From: Dan Connolly <connolly@w3.org>
Date: Mon, 16 May 2005 12:39:43 -0500
To: Dave Beckett <dave.beckett@bristol.ac.uk>, Ashok Malhotra <ashok.malhotra@oracle.com>
Cc: eric@w3.org, andy.seaborne@hp.com, public-rdf-dawg-comments@w3.org, w3c-xsl-query@w3.org
Message-Id: <1116265183.11315.105.camel@localhost>

On Mon, 2005-05-16 at 09:17 -0700, Ashok Malhotra wrote:
> Notes on SPARQL Query Language for RDF
> W3C Working Draft 17 February 2005

[...]
> Section 3.  Decimal values cannot be written as literals.  This seems like a needless limitation.  Suggest SPARQL use the literal definitions in XPath,

In XPath, 0.2 represents a decimal and not a float?
I'm pretty sure that's not the case in XPath 1;
checking http://www.w3.org/TR/2005/WD-xpath20-20050404/ ...

Sure enough...

"12.5 denotes the xs:decimal value twelve and one half."
 -- http://www.w3.org/TR/2005/WD-xpath20-20050404/#id-literals

that's news to me!

Andy, Eric, Dave, did you know about that?

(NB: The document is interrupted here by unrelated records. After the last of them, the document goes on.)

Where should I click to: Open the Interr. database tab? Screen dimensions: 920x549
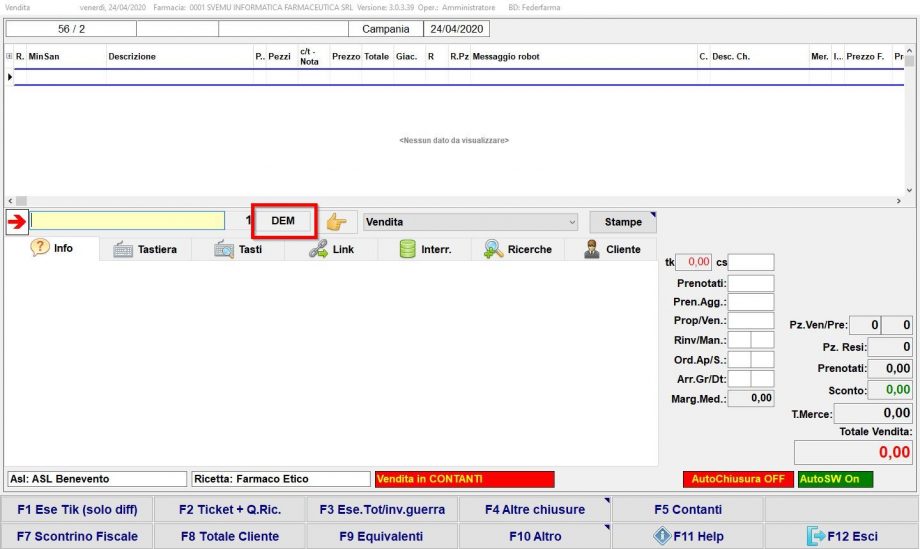[x=424, y=250]
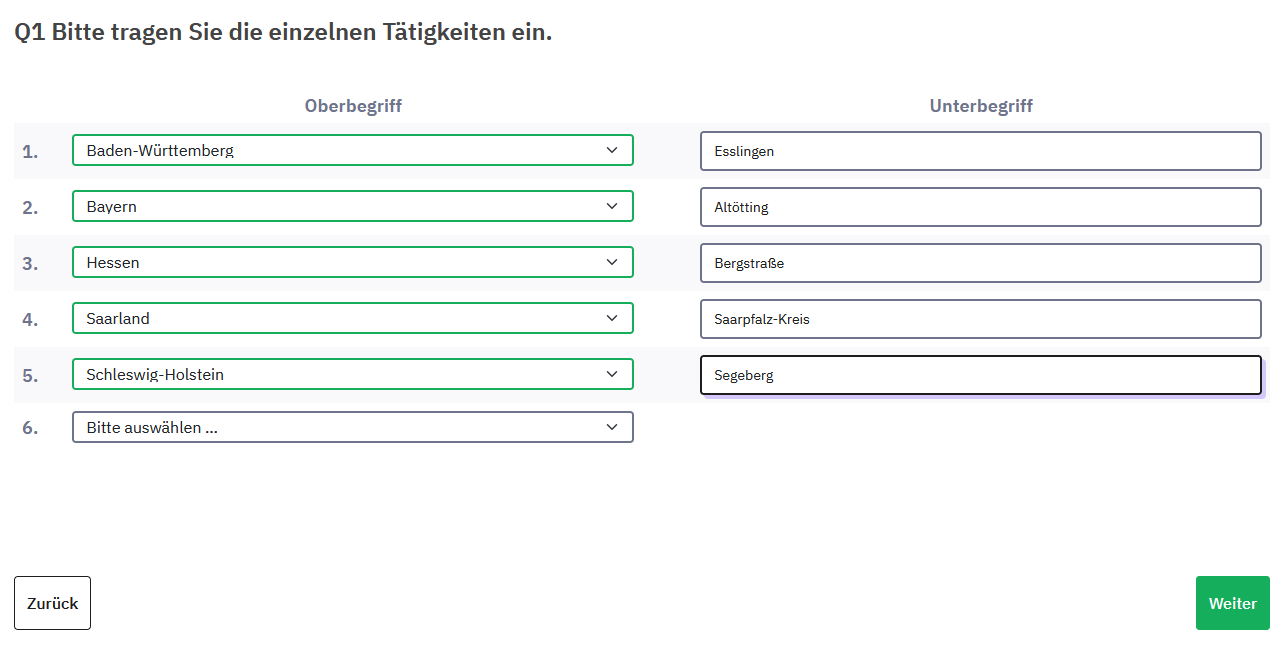Click the Zurück button

(x=52, y=603)
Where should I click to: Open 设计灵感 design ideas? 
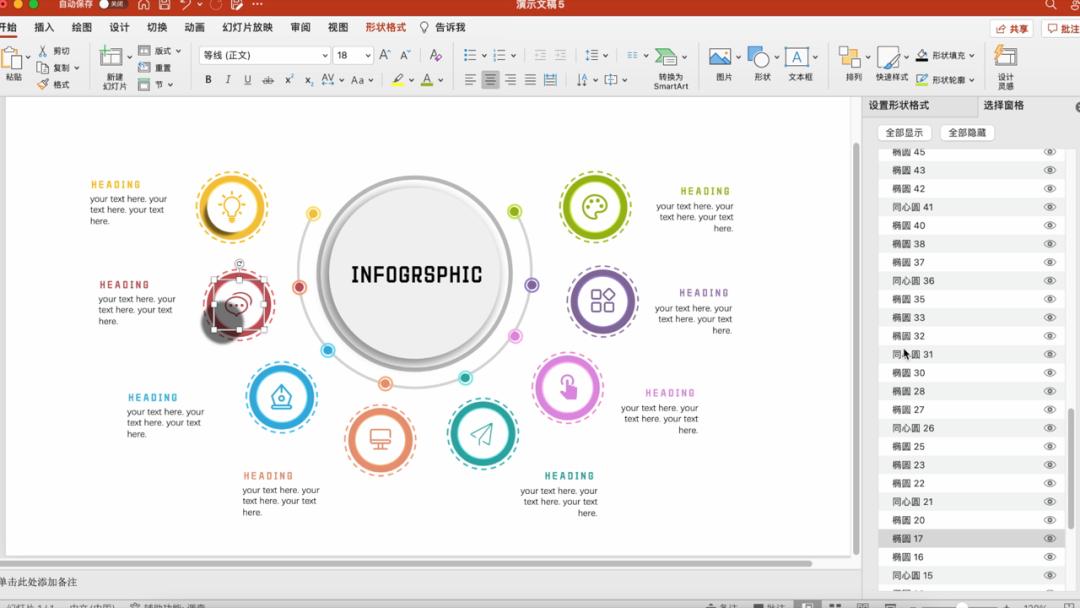[x=1005, y=65]
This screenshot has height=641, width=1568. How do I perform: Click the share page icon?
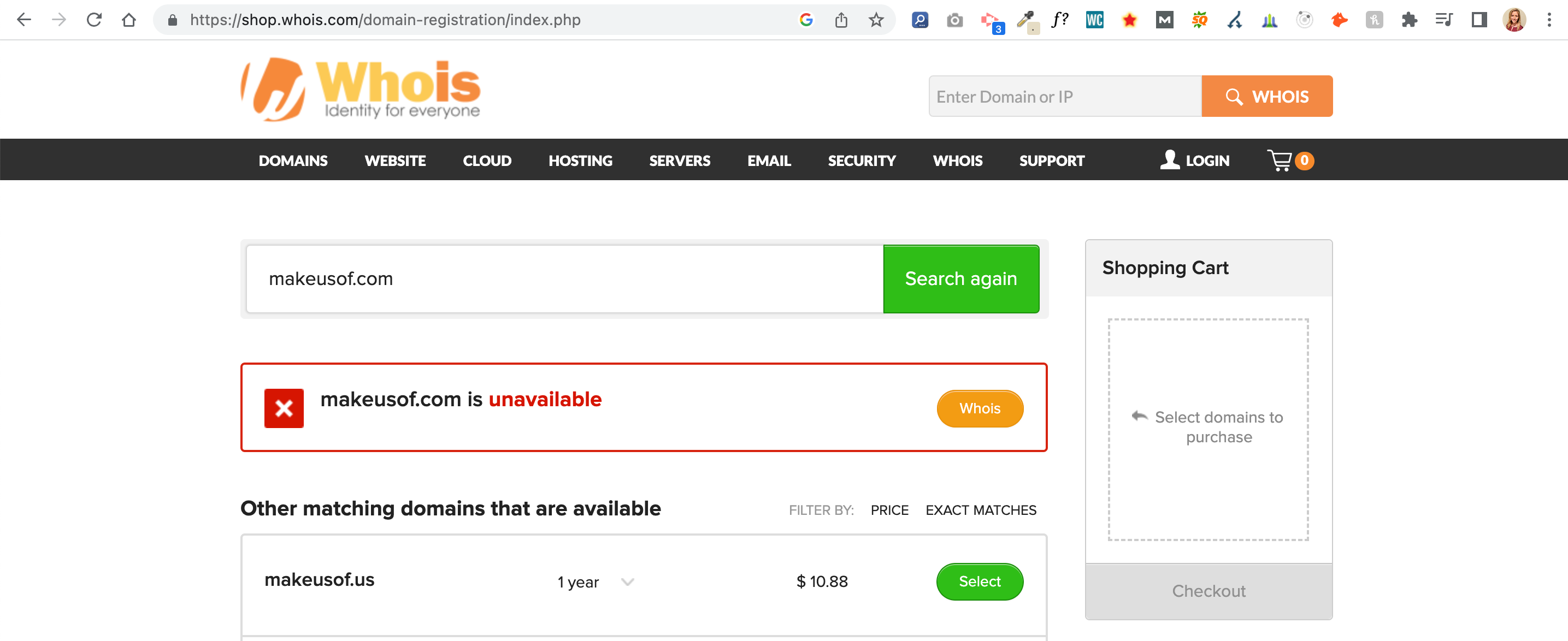click(841, 20)
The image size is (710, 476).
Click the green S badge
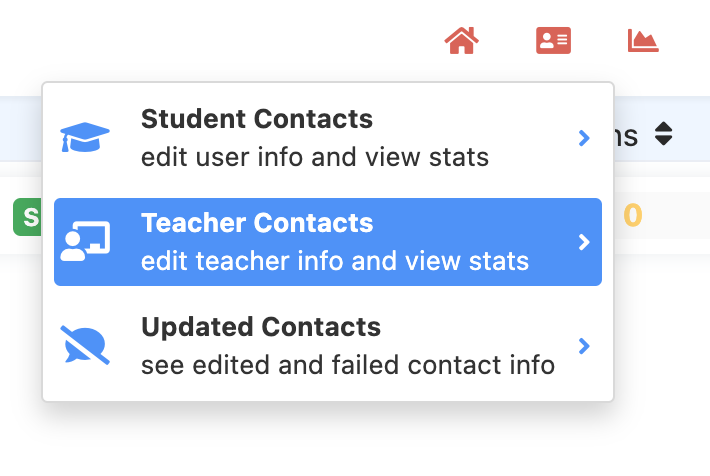pyautogui.click(x=26, y=217)

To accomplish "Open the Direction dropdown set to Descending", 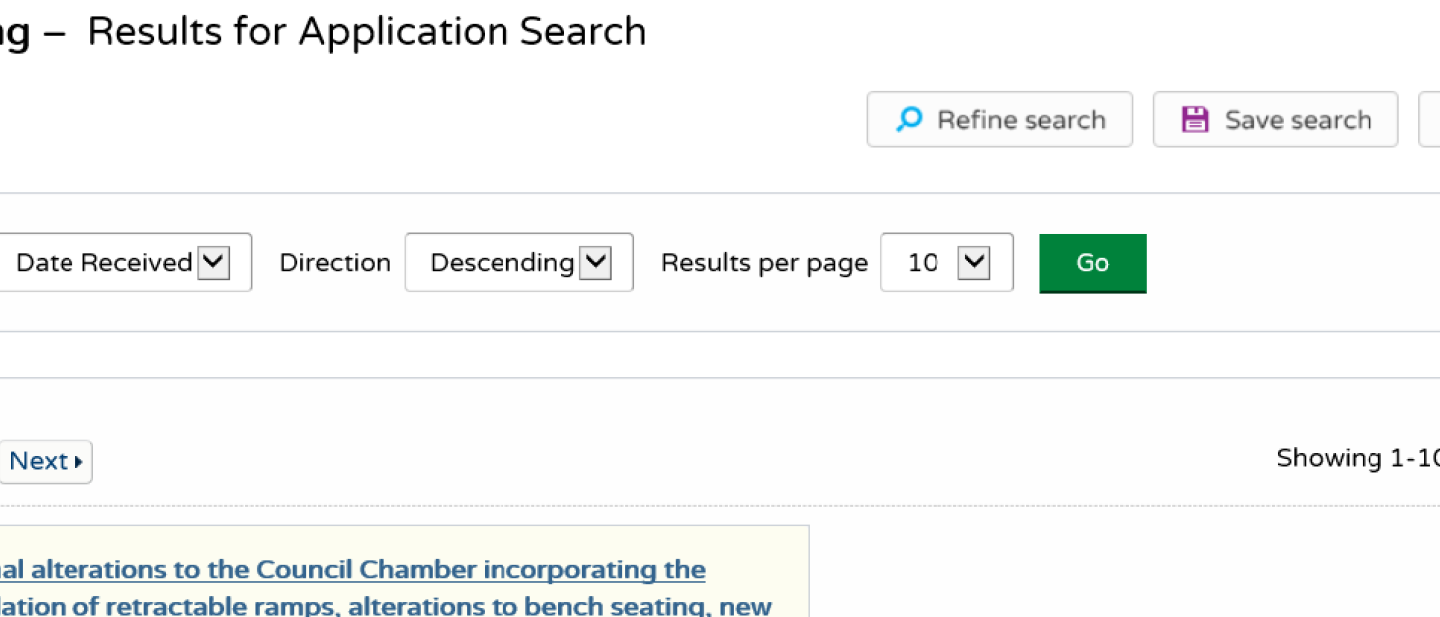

> Section 3.1 has a very brief section entitled "Matching Arbitrary Datatypes".   There is no explanation for how this works.

I leave that to the editors...

> Presumably, RDF encodes metadata about data that is represented as XML.  If this is the case, why are all the XML Schema datatypes not supported?  See section 11.2.

Queries over any datatype can be expressed,
but support for functions and operators beyond
integers and strings (and probably dates; the issue is still open)
is optional.


> The RDF datatype URI is a restriction of the XML Schema datatype anyURI in that only absolute URIs are supported.

Well, no; RDF doesn't define a URI datatype. It defines a type of term
called URI, but this type of term isn't a literal at all; it's a name.

http://www.w3.org/TR/2004/REC-rdf-concepts-20040210/#dfn-URI-reference

>   It might have been simpler just to support the XML Schema datatype and call out this restriction.
> Section 11.2.1.1 introduces the function URI-equal..  How is this different from a string compare?  Does it work if one of the URIs is escaped and the other is not?

EricP, let's have a test for that, shall we?

> Section 11.2.1.3 introduces the function isURI.  Is this necessary?  There is another function that returns the datatype of a variable.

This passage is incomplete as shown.